Quoted text —
────

Right, right. You don't have to talk to Kayla in order to get things done. Some things, yes, absolutely, probably still went up to you, but you had other people in place to manage certain things. What do you think would have been a more realistic expectation of yourself in that growth phase?

SPEAKER_00:

I I think it was a more realistic expectation of myself and of the company would be to have realized the reality of the situation. Look, my people, my clientele, they're so used to coming to me for for everything. And that's okay. That's okay. That's just gonna be that's gonna have to be how it is until I I am able to better structure and build up this thing. And yeah, I even had a client where I I was ready to hand her off to to someone while I was away. And my client was a hard no. She was like, no, I I just I don't even want to do any of any of this until you get back because I only want to work with you. And so it was that that mindset, that thinking that I that I realized I had to honor and respect within my clients, and then I just I had to roll with.

SPEAKER_01:

Right, right. What do you notice now about the contracting and the setting of expectations with your clients so that they recognize that it's not only you and all you?

SPEAKER_00:

It's really just a pronoun shift, I versus we, right? Instead of I, I will, I will build this website for you, I will create this flyer for you. It's it's a we. We will get this done for you. And the the timeline, there's also an expectation too with ETA, right? So when I am in full control of a project and I am the only one working on it, the AT the ETA can actually be a little bit faster, right? Because I am able to bend over backwards to make something happen. Whereas when I'm handing it off to somebody, I have to be reasonable and say, hey, that other person needs a lead time. And I need to give them that respect of having enough time to be able to do this project in a way that feels good to them too. Because it's not just me, it also has to feel good to them.

SPEAKER_01:

Yeah, yeah. And and Kayla, I know that a lot of my listeners are, you know, within corporate environments. They're not entrepreneurs like you and me. And the parallel that this really makes me think about is this idea of becoming a people leader within your career, where, and especially when you said, I no longer say I, I say we. And also my time frames need to shift. And it becomes this whole balance of right, I can't just pull an all-nighter to do this for this client, or, you know, and that might be an internal client, might be an external client from a people leader perspective in a corporate environment. And that can be such a difficult transition to be able to articulate that to someone else that and say, look, I it's not just me. I'm relying on other people. And maybe you don't even want to say, you know, hey, you know, having a team kind of slows me down because it's not actually that, right? It's we have more capacity to do more things, but sometimes things take longer because we're making sure it's the quality that we believe is right for you. That's right. What were some of the important things that you learned through that transition?

────

(Stored entries)
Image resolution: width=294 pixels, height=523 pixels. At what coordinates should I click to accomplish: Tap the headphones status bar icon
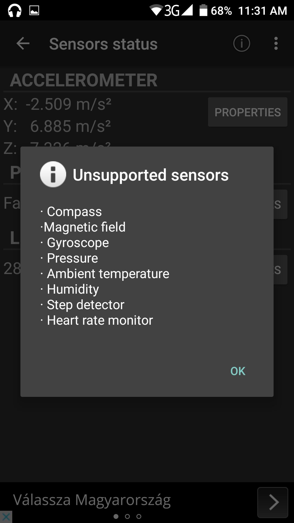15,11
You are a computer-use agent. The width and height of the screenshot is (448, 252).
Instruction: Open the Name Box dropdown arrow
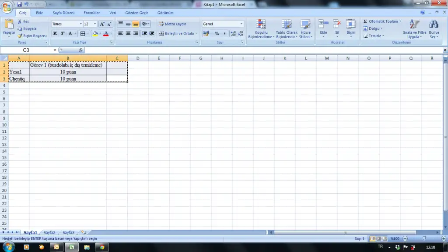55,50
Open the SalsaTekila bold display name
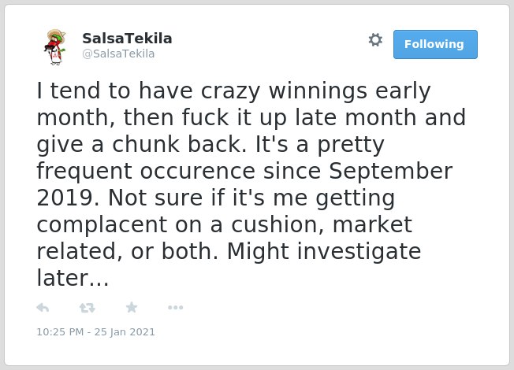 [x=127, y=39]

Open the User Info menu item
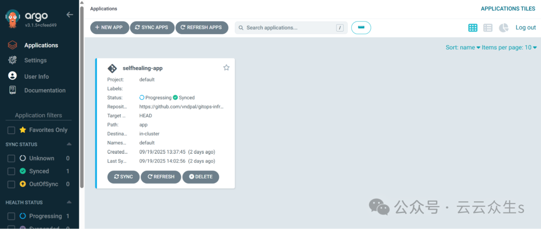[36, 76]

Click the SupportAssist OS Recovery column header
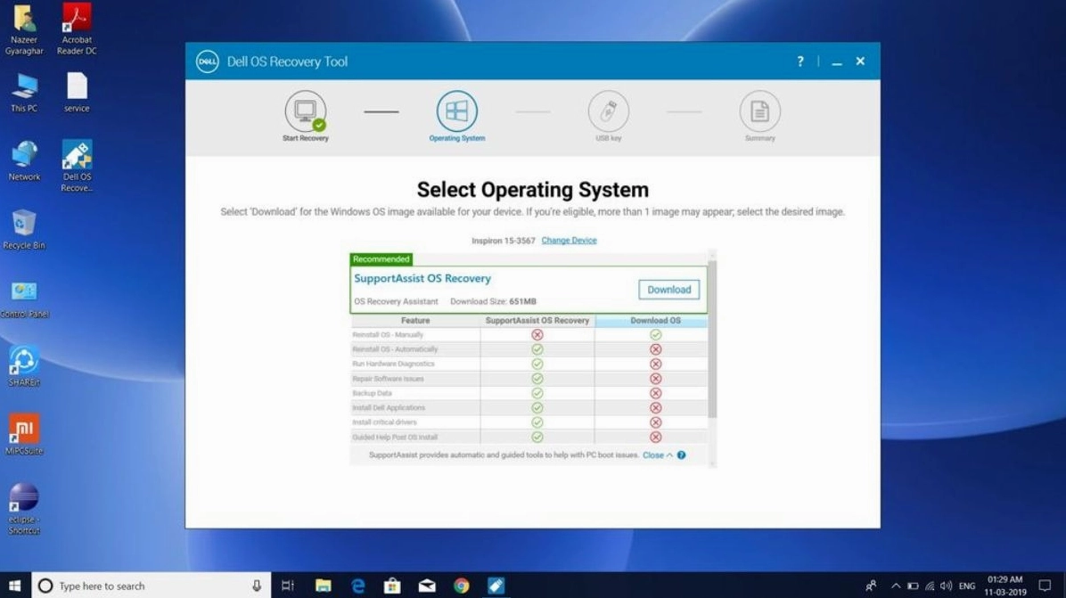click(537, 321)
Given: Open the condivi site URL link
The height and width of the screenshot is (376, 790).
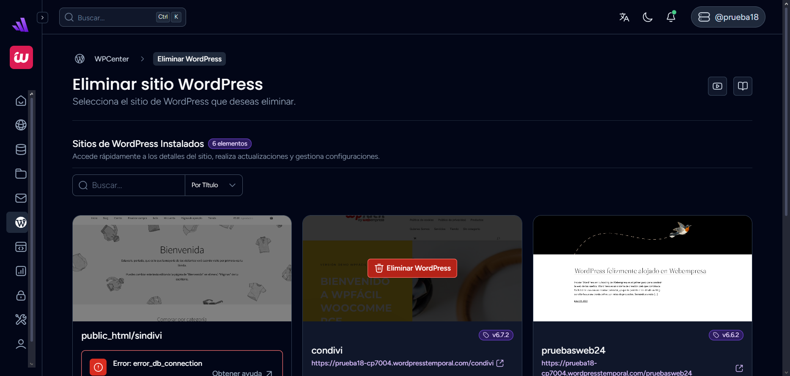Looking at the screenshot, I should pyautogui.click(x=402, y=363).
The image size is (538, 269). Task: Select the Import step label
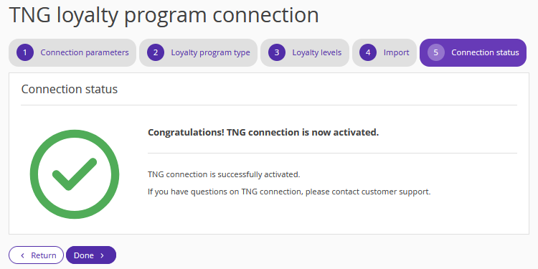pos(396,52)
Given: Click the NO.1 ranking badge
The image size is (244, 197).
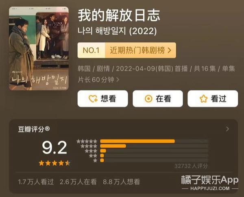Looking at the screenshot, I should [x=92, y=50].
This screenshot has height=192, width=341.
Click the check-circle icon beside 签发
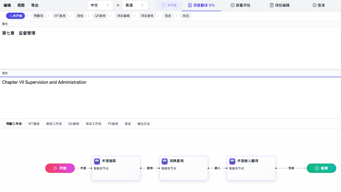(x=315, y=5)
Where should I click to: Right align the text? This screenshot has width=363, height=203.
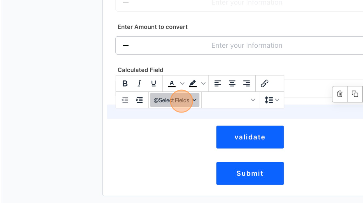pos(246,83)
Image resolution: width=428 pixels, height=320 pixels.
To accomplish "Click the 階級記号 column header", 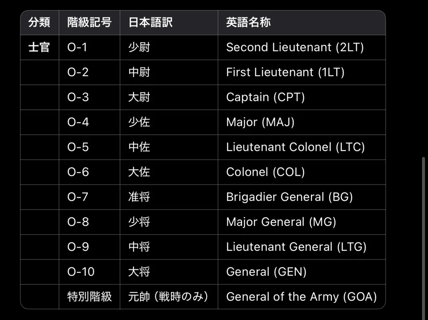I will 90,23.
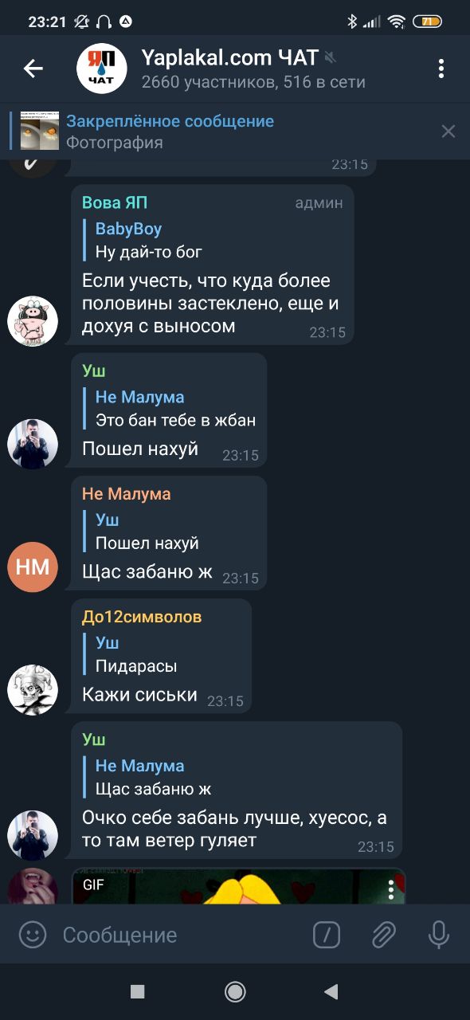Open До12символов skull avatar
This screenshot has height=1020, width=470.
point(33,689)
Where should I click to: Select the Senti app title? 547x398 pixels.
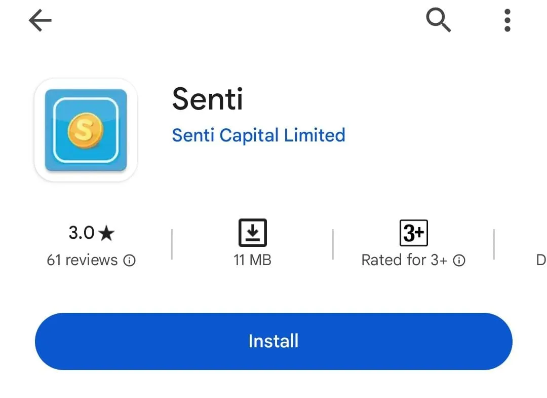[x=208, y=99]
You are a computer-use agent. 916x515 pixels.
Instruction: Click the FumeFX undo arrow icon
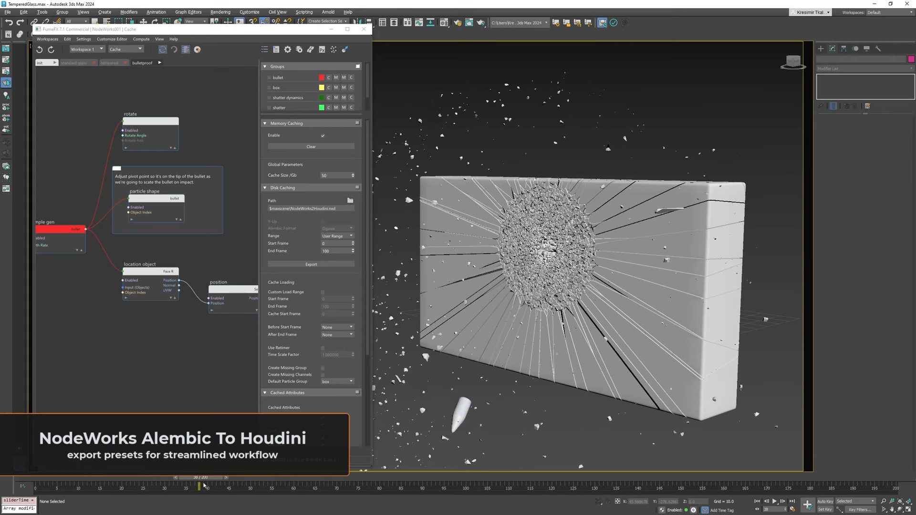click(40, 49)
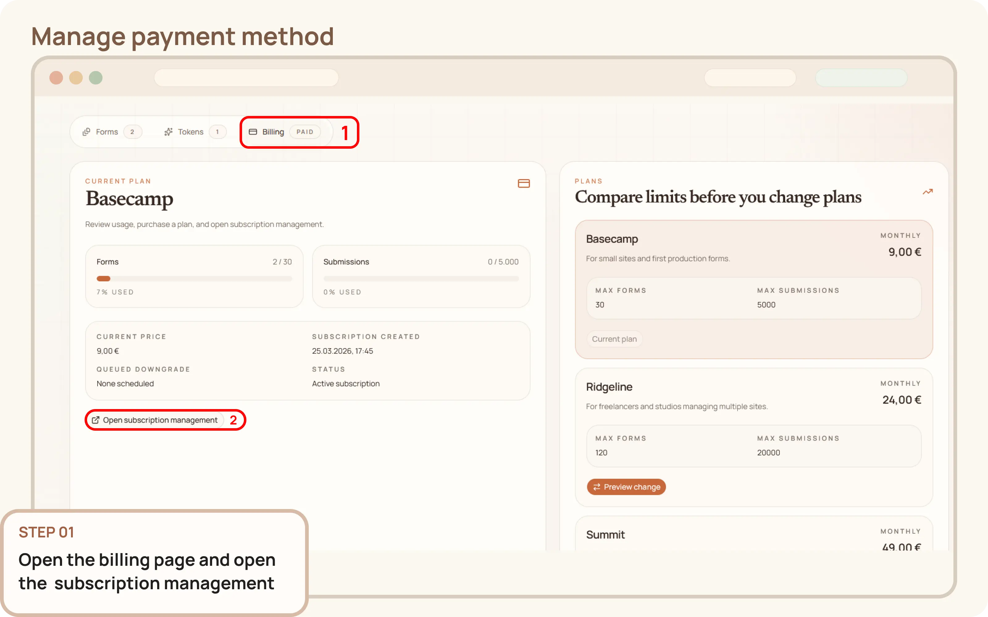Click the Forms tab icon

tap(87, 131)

────

Challenge A — In the interview transcript, what change in wording does the interviewee describe for setting expectations with clients?
Challenge B — Extract the passage of the interview transcript starting at "Right, right. What" and ending at "and all you?".
Challenge C — List every question in the interview transcript that begins with the word "What."
The stored entries were drawn from a separate source.

Worked answer A — A pronoun shift from "I" to "we."

Worked answer B —
Right, right. What do you notice now about the contracting and the setting of expectations with your clients so that they recognize that it's not only you and all you?

Worked answer C —
- What do you think would have been a more realistic expectation of yourself in that growth phase?
- What do you notice now about the contracting and the setting of expectations with your clients so that they recognize that it's not only you and all you?
- What were some of the important things that you learned through that transition?